• SHORT TASK: Return every line from the records below that contains the word "Click", copying each one in full.

• EXERCISE INPUTS:

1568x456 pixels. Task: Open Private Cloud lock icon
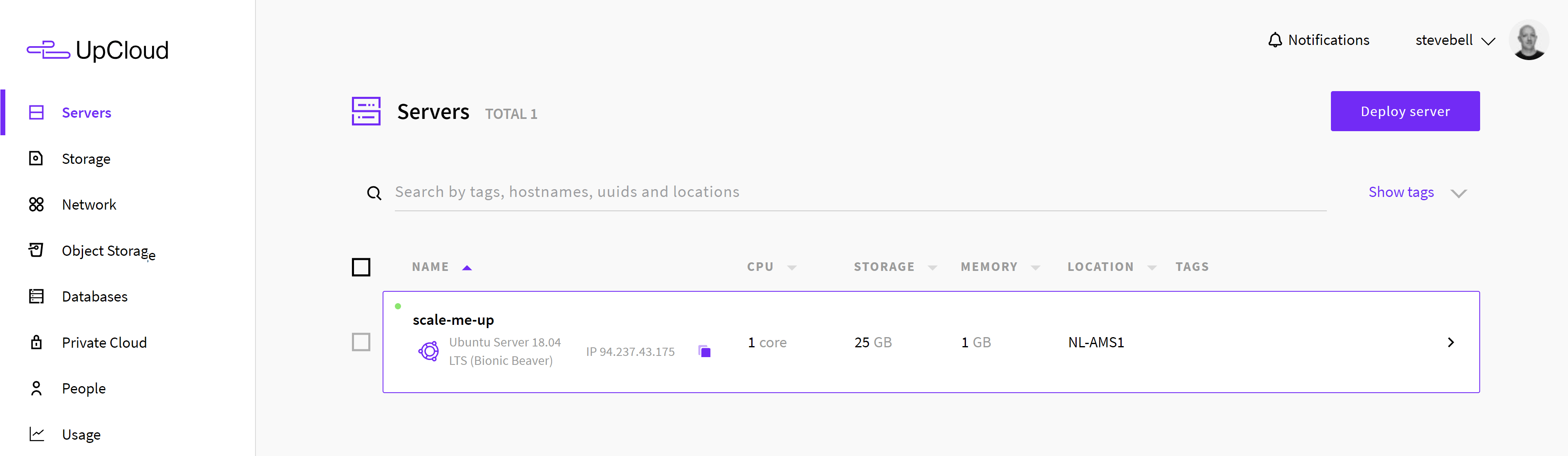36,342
...
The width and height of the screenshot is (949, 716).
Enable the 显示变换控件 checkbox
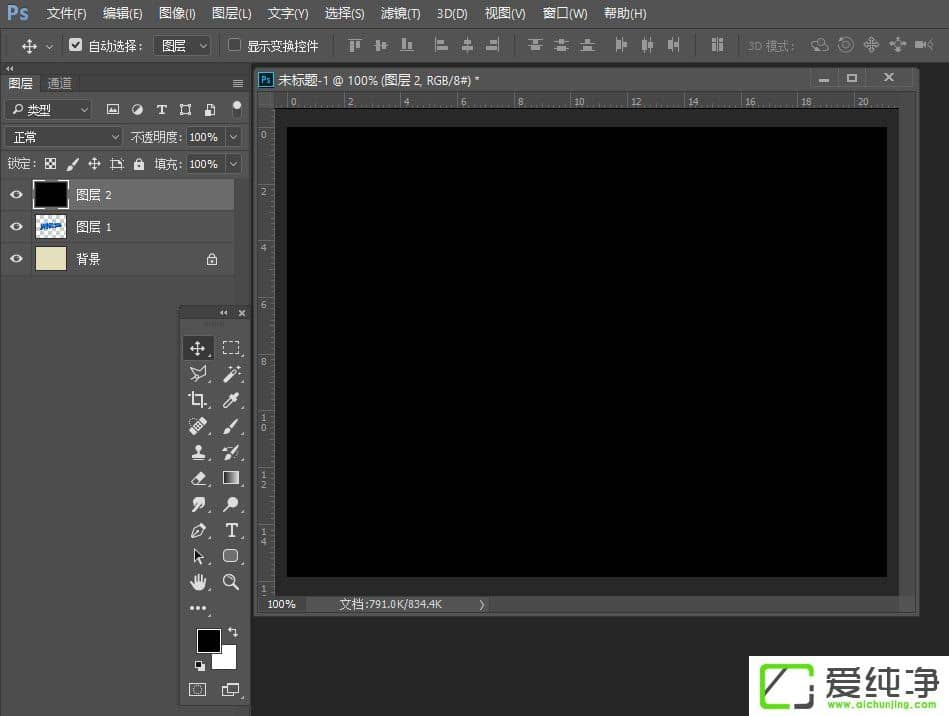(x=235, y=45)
...
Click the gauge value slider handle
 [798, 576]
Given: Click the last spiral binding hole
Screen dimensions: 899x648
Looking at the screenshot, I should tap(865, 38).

• WRITTEN SOLUTION:
Click the gauge value slider handle
Given: Click the last spiral binding hole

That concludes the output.